The shops in Srinagar and other parts of the valley remain shut with businesses operating for a few hours every day.

“This is our way of resisting,” Qurban Ali, a cloth merchant in the Lal Chowk area of Srinagar, said.

“New Delhi wants us to open the shop normally but people want to resist the dictates of the government. They want to tell the government that we are not happy with the decision to abrogate Article 370, or the bifurcation of the state,” Ali told Arab News.

Ghulam Rasool of Pulwama district in South Kashmir has been struggling to get his 21-year-old son released from a detention center for the past three months.

“The security forces picked up my son in August as a preventive measure fearing protest. He has been put in a jail in Agra in Uttar Pradesh and despite so many entreaties he has not yet been released. It’s really painful to see my young son languishing in jail,” he said.

Professor Sheikh Showkat of the Central University of Kashmir said: “I have not held a single class for more than three months. It feels so painful to be deprived of the pleasure of teaching. The university is only conducting necessary exams without holding classes. Students don’t come to the campus out of fear.”

He told Arab News: “I cannot remain cut off from the internet. There are some important conferences and papers to present and for that I need internet. My daughter also travelled to Delhi last time to download some important study materials.

“Kashmir has been excommunicated in this modern world. We have been deprived of modern means of communication. How long this will go one only Delhi can tell you. We have been pushed into this situation.

“New Delhi took the drastic decision of abrogating the special status without understanding the situation and without knowing the consequences. It’s now 100 days and the government does not know what to do. The irony is that this government has dismantled the structure they built in 70 years. They have also now alienated all those who have been with India. Kashmir has never been internationalized so much as it is now all because of the folly of Delhi.

“With each passing day India looks more distant. The dance of majoritarianism in the mainstream India with almost all wings of the state showing disregard to the secular values, the people in Kashmir feel more nervous.”

Srinagar-based Professor Siddiq Wahid said: “I don’t see any change taking place in the next 100 days also. No reach out to people at all. The government remains in complete denial of the criticism it is facing.

“People will continue with the resistance and they will sustain the civil disobedience against the government.”

Jammu-based Ajay Sadotra of National Conference, the oldest regional party of Kashmir, said: “People are in trouble in the valley. It’s three months still there is no attempt by the government to reach out to the people. Allow democracy to breathe in the valley.”

He told Arab News: “It’s sad that all the important leaders are still in jail and the government is more keen to manipulate media and manage headlines rather than genuinely attempt to restore normality in the state.”

Srinagar-based Dr. Hina Bhat of the ruling Bharatiya Janata Party (BJP) said: “It is to the credit of the government that in three months no major casualties have taken place in the valley despite the landmark political decision.

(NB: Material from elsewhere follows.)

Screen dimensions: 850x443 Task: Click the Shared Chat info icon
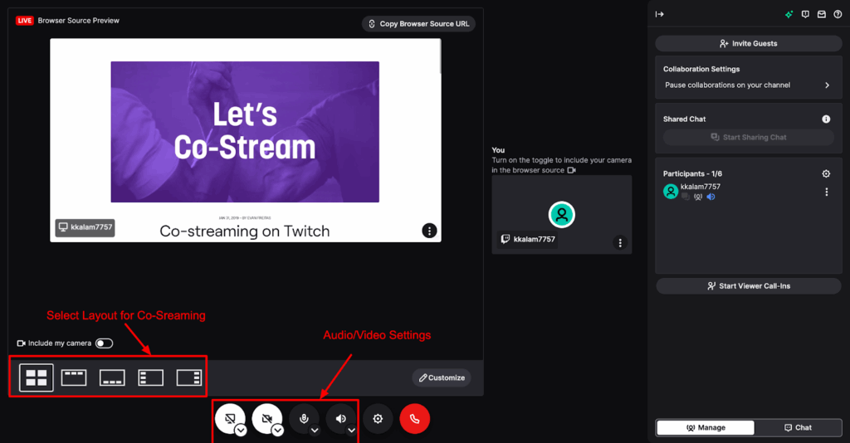coord(826,119)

“There is no curfew, no clampdown, no restrictions. If people are not opening shops it is because of the threat from the separatist groups and militants,” she added.

Bhat told Arab News: “Despite the presence of militants in the valley the situation has remained under the control of the government. I feel this is remarkable.

“Right now we cannot think of the democratic process. If you release the political leaders there are chances that they might provoke people to protest and this will lead to killings.

"Elections will take place when there is a little normality. The government is taking steps and I am sure with time life will resume when people see the good works of the government.”